START SOURCE DATA

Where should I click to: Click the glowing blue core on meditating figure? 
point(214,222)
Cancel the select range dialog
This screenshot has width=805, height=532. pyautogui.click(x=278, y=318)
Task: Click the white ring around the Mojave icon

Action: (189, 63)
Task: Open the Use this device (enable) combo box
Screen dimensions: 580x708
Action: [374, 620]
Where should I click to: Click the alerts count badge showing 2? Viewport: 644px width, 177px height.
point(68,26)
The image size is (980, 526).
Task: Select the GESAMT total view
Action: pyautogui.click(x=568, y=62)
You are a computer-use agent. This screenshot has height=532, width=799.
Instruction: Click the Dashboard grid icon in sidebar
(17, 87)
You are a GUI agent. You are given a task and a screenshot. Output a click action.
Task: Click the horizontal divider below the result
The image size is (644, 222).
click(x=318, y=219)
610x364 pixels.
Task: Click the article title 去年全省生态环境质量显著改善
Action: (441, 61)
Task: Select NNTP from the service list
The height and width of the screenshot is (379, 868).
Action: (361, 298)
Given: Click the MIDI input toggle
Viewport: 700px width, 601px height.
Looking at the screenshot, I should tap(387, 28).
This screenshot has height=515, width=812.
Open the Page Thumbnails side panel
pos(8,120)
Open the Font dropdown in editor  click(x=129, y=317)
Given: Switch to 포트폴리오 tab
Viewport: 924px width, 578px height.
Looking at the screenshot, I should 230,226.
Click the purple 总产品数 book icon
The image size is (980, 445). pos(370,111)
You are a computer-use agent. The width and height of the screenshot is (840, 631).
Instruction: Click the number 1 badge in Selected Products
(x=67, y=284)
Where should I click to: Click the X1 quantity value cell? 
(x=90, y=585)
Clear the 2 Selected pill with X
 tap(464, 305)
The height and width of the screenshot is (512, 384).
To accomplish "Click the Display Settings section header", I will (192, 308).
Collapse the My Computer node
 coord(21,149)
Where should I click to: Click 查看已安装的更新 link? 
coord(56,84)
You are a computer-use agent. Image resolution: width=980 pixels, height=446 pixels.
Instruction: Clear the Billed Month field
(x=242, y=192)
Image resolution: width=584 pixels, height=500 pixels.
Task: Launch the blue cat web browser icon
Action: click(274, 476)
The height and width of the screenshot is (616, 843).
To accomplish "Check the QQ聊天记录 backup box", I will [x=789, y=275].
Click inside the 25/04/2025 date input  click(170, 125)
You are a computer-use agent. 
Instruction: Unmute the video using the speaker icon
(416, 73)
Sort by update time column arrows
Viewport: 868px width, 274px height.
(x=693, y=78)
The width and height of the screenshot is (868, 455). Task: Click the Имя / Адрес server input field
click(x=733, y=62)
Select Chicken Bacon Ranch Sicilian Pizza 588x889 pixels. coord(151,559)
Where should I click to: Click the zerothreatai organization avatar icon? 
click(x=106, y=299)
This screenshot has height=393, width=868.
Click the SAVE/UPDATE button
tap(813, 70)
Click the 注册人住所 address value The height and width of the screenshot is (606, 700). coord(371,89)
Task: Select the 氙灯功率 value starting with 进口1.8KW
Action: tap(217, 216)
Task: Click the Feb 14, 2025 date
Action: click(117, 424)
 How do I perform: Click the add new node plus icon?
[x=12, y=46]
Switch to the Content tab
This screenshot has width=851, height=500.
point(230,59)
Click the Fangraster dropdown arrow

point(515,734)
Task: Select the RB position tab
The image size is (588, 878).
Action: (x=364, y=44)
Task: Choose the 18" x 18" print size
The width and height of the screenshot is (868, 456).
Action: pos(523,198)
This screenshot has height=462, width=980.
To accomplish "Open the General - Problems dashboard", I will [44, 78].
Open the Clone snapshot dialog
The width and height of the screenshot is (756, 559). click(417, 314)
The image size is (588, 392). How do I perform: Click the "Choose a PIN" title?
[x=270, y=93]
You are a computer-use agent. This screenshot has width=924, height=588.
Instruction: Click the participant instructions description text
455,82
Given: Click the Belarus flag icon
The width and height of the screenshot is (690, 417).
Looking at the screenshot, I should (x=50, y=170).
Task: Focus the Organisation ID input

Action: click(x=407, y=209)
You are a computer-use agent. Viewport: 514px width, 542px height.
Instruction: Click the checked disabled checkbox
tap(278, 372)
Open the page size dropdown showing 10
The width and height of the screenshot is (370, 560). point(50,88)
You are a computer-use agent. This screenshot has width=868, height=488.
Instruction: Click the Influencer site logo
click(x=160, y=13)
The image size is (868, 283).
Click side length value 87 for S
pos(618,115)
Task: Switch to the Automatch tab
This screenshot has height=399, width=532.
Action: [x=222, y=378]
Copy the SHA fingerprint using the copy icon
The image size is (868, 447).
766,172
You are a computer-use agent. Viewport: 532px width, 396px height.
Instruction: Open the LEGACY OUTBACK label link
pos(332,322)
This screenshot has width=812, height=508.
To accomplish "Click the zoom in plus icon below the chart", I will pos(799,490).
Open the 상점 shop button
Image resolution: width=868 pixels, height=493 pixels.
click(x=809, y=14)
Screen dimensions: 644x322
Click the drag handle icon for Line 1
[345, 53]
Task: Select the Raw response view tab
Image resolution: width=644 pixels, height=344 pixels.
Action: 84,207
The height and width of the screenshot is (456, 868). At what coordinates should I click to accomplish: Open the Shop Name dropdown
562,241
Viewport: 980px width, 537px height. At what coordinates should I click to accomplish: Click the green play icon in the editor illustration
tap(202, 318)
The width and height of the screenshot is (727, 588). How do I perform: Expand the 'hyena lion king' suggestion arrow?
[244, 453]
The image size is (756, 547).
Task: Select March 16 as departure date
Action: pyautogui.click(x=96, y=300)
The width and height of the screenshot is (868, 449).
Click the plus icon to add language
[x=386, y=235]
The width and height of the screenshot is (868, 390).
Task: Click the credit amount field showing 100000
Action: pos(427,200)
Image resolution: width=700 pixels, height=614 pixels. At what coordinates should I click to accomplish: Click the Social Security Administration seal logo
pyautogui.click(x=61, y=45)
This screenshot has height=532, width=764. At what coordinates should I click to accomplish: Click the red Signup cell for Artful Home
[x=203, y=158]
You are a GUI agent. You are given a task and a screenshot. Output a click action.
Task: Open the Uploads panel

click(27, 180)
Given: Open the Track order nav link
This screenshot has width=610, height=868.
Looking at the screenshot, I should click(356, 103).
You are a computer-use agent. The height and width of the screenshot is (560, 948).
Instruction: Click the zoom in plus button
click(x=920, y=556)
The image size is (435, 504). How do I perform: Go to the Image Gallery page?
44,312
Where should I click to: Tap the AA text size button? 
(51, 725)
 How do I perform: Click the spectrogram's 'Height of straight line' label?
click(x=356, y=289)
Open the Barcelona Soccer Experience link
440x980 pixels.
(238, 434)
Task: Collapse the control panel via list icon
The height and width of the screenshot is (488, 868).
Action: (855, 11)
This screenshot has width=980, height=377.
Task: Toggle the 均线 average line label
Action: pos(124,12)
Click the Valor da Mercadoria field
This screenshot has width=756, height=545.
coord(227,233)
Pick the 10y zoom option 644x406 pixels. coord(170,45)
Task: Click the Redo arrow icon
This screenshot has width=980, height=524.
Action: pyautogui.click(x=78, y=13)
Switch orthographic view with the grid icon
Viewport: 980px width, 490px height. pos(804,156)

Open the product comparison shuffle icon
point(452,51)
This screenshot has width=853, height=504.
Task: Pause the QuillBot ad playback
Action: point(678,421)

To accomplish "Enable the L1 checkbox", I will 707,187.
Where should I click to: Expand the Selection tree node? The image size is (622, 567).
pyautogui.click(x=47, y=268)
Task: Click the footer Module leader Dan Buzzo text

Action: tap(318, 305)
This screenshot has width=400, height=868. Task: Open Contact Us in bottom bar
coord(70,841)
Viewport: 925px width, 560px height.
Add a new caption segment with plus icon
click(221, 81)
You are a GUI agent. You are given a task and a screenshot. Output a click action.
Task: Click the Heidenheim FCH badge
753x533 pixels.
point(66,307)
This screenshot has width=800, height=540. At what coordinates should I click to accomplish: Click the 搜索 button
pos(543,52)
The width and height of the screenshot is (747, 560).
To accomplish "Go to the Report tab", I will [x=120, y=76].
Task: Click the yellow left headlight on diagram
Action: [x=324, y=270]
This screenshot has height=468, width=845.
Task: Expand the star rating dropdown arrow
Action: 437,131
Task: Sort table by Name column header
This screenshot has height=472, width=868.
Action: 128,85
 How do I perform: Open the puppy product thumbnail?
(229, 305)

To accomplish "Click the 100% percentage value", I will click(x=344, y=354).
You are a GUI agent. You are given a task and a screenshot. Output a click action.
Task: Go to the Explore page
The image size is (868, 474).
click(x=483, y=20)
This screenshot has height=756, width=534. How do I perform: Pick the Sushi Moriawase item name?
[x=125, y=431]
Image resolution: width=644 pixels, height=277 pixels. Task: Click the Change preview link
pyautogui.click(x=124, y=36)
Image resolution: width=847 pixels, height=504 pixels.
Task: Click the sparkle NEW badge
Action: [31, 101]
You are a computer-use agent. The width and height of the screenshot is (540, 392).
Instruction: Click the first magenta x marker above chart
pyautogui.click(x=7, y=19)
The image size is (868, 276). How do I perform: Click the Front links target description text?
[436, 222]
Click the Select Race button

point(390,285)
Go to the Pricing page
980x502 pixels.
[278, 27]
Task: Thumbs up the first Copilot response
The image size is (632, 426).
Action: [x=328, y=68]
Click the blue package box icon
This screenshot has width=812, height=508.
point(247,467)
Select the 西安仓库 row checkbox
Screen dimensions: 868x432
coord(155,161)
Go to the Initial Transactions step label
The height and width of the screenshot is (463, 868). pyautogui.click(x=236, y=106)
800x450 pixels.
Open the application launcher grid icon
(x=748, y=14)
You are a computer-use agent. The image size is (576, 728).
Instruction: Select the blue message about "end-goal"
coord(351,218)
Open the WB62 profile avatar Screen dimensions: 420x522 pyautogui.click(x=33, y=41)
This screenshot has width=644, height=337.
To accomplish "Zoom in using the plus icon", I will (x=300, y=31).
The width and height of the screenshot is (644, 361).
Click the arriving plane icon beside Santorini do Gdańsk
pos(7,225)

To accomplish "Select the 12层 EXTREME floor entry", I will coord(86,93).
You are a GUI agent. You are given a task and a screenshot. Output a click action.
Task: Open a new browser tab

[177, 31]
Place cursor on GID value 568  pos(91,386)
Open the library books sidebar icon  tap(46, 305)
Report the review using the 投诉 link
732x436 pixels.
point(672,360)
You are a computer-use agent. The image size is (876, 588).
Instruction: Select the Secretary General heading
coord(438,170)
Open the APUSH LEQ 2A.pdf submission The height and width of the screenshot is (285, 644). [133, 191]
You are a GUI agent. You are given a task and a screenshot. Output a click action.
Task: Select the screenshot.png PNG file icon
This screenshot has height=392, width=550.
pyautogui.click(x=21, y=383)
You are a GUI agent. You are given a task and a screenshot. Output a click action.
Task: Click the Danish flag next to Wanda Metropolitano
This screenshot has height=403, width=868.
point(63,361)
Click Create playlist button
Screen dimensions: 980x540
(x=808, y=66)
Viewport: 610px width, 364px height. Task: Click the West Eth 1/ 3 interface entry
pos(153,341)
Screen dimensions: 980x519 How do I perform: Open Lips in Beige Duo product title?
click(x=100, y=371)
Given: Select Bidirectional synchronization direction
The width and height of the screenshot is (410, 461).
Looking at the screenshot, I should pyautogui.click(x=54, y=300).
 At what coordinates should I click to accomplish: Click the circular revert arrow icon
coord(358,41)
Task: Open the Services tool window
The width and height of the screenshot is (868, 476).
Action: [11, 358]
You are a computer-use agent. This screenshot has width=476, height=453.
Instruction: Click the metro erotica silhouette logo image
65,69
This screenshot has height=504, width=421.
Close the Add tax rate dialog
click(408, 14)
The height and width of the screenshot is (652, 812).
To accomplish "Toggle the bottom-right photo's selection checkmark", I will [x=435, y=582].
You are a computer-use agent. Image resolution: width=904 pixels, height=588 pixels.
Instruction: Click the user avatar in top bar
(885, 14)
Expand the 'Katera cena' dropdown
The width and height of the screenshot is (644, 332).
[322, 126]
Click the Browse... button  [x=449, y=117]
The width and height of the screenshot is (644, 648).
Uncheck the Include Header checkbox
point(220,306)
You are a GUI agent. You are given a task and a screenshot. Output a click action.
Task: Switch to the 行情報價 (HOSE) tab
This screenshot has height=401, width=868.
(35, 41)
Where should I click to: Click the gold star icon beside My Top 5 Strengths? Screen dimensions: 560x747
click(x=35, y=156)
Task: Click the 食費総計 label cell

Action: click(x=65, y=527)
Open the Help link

END SOURCE DATA

## THE PROBLEM:
Set down, exactly as written, each line of the data from its opening line through the one containing "This screenshot has height=515, width=812.". Output nothing more.

## SOLUTION:
Where should I click to: Click the glowing blue core on meditating figure? 
point(214,222)
Cancel the select range dialog
This screenshot has width=805, height=532. pyautogui.click(x=278, y=318)
Task: Click the white ring around the Mojave icon

Action: (189, 63)
Task: Open the Use this device (enable) combo box
Screen dimensions: 580x708
Action: [374, 620]
Where should I click to: Click the alerts count badge showing 2? Viewport: 644px width, 177px height.
point(68,26)
The image size is (980, 526).
Task: Select the GESAMT total view
Action: pyautogui.click(x=568, y=62)
You are a computer-use agent. This screenshot has height=532, width=799.
Instruction: Click the Dashboard grid icon in sidebar
(17, 87)
You are a GUI agent. You are given a task and a screenshot. Output a click action.
Task: Click the horizontal divider below the result
The image size is (644, 222).
click(x=318, y=219)
610x364 pixels.
Task: Click the article title 去年全省生态环境质量显著改善
Action: (441, 61)
Task: Select NNTP from the service list
The height and width of the screenshot is (379, 868).
Action: (361, 298)
Given: Click the MIDI input toggle
Viewport: 700px width, 601px height.
Looking at the screenshot, I should tap(387, 28).
This screenshot has height=515, width=812.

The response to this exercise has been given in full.